Exercise »
Make an exact copy of all the entries, with the pictures left out.

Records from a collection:

══════════════════════════════

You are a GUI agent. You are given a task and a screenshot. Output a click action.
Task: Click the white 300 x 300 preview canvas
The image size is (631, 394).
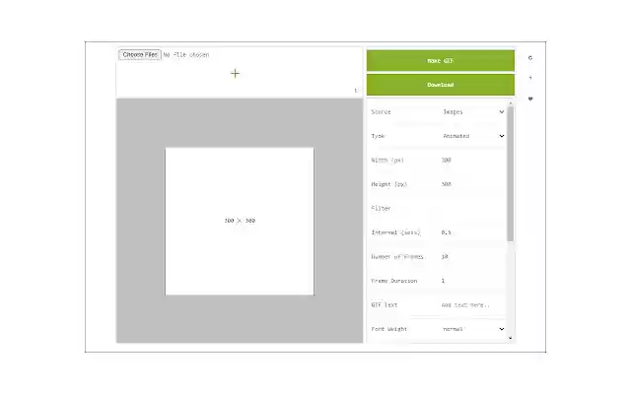click(240, 221)
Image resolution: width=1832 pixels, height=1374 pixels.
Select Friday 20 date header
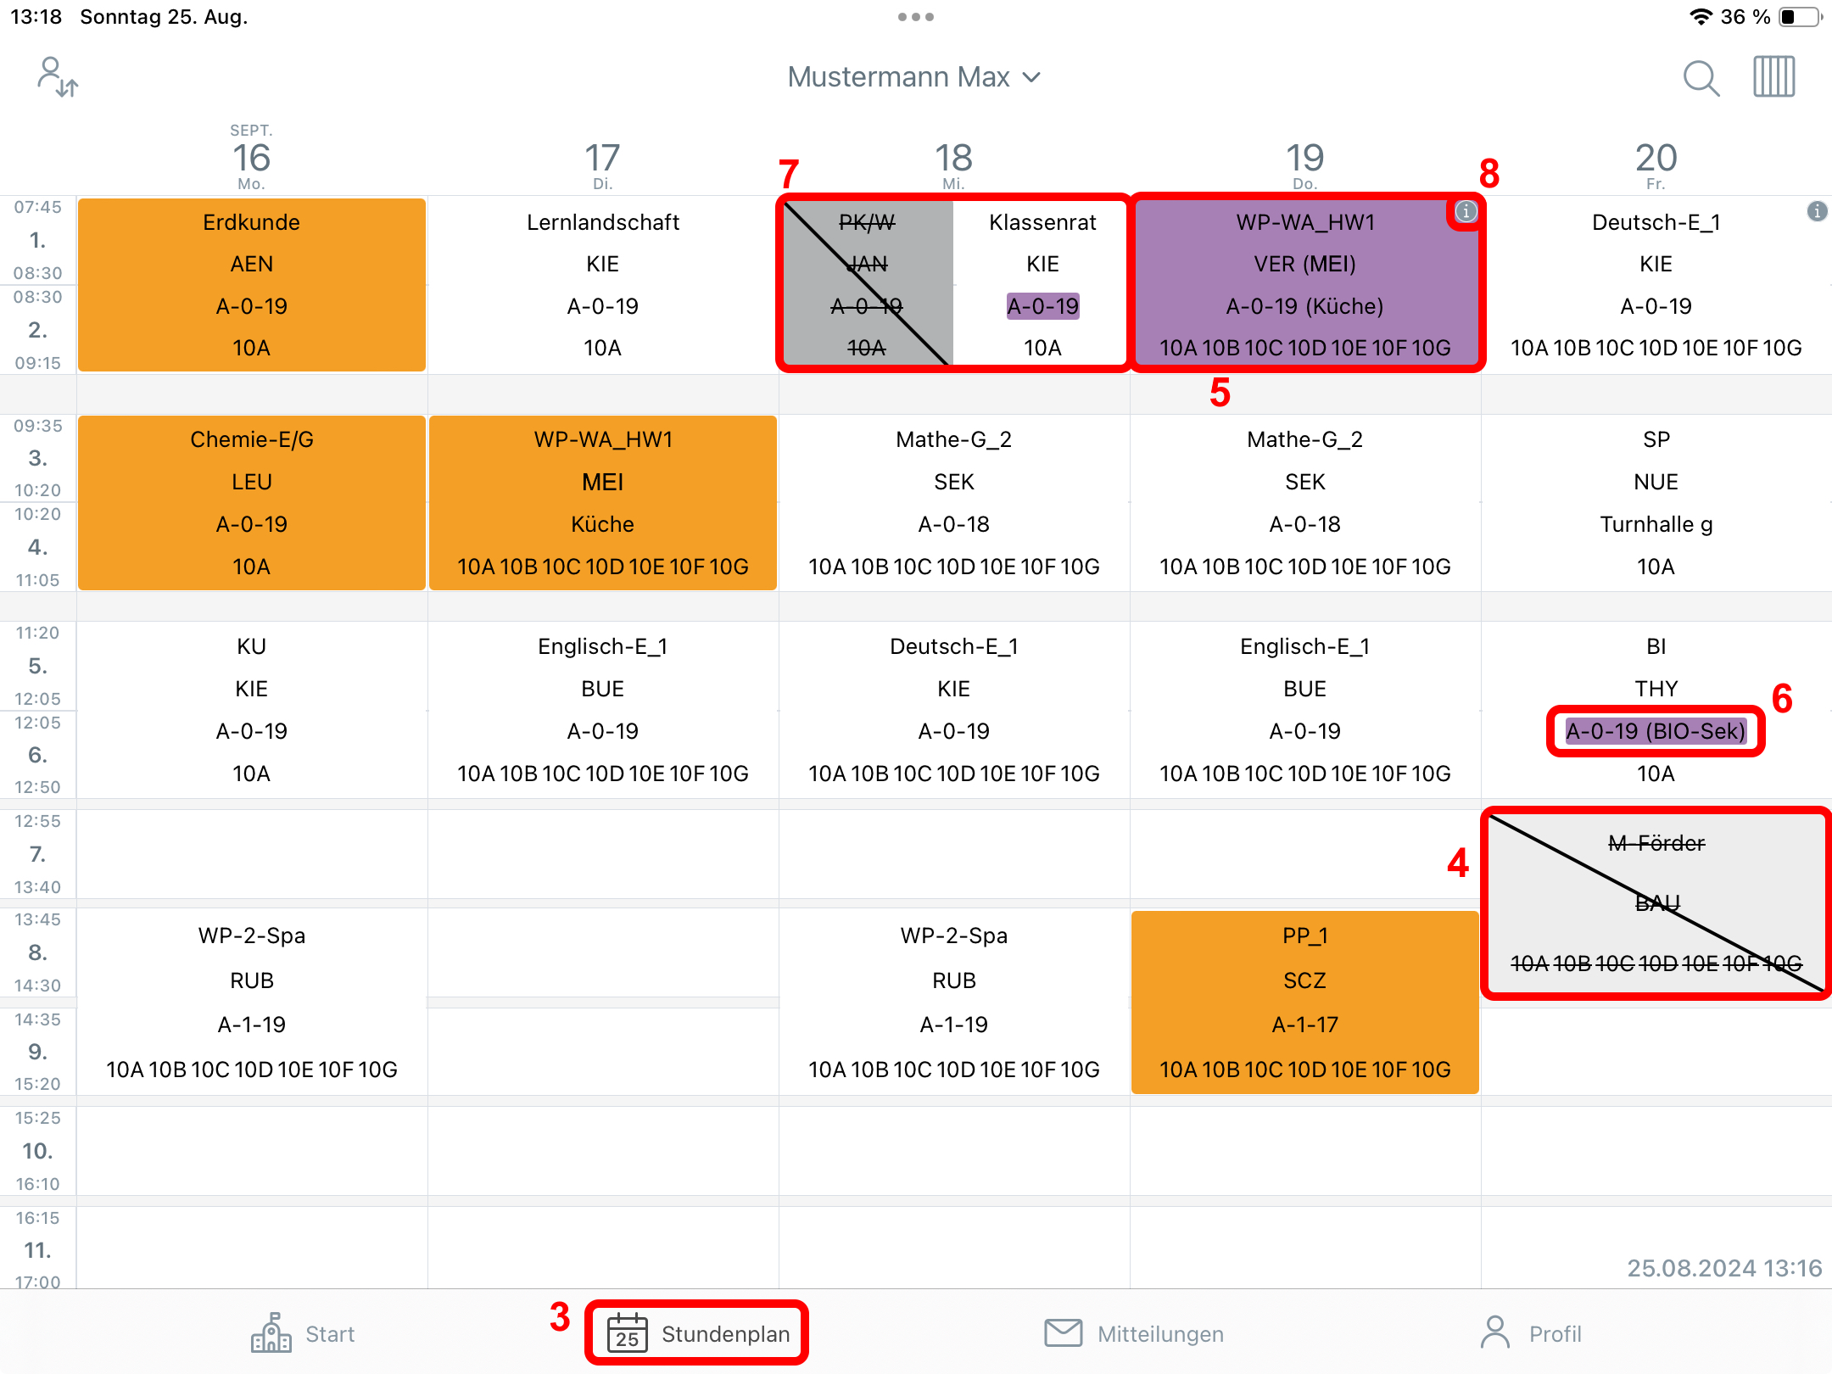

══════════════════════════════

Answer box »
You are a GUI agent. You are given a task and a screenshot. Output a click action.
Task: Click the white 300 x 300 preview canvas
The image size is (631, 394).
click(240, 221)
Image resolution: width=1832 pixels, height=1374 pixels.
Select Friday 20 date header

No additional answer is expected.